What you are asked to do:
Copy the lines of the records, from the line that contains "Click the ExpireAfter1Min" through the end of the records, word for word, without the pictures.

Record list:
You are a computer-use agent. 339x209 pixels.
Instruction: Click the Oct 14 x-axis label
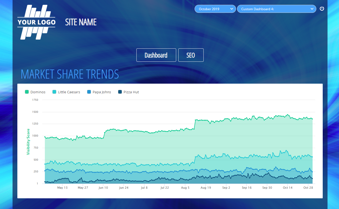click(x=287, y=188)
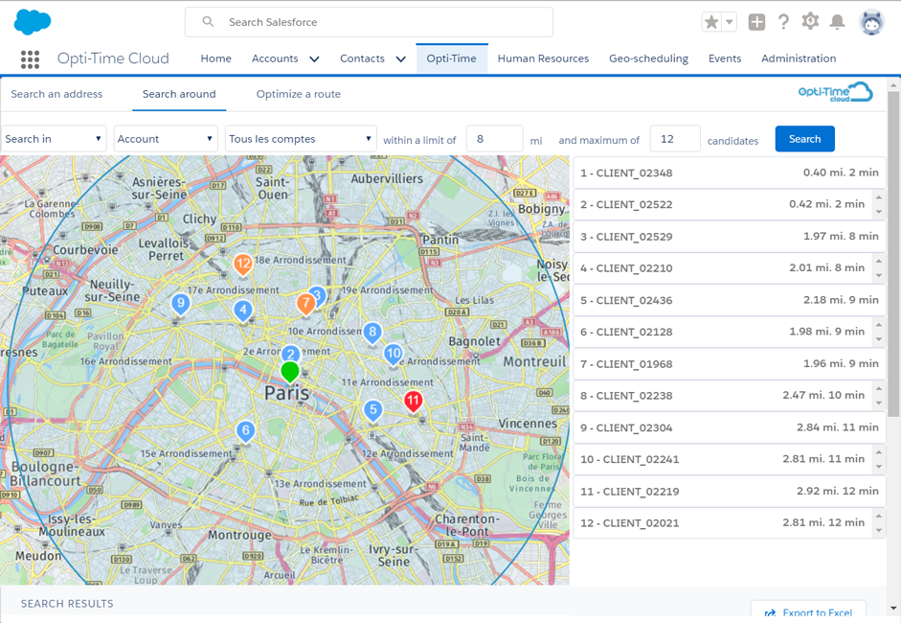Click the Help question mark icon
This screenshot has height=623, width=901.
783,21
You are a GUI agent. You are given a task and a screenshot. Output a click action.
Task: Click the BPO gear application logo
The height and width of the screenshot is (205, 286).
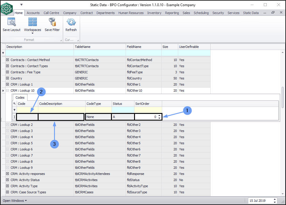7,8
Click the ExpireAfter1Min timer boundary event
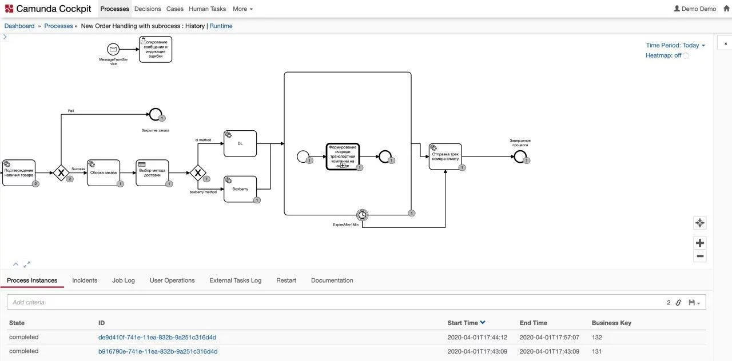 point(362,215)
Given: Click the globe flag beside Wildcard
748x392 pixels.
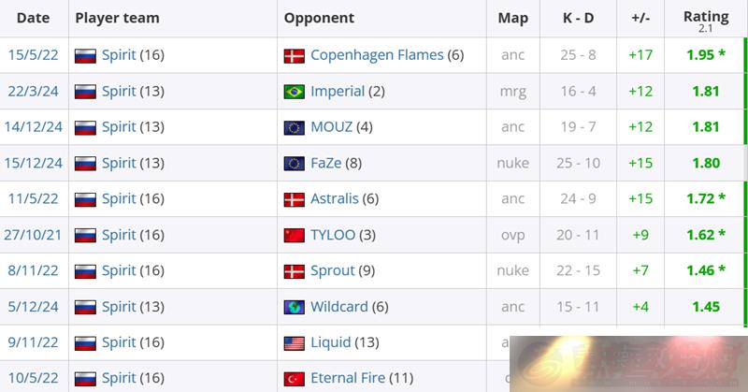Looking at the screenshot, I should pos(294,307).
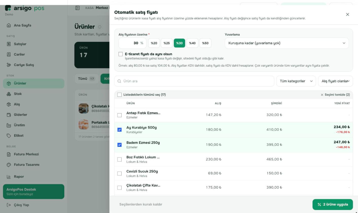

Completed task:
Click the ExpireAfter1Min timer boundary event
 point(362,215)
Given: Click the globe flag beside Wildcard
748x392 pixels.
Looking at the screenshot, I should pos(294,307).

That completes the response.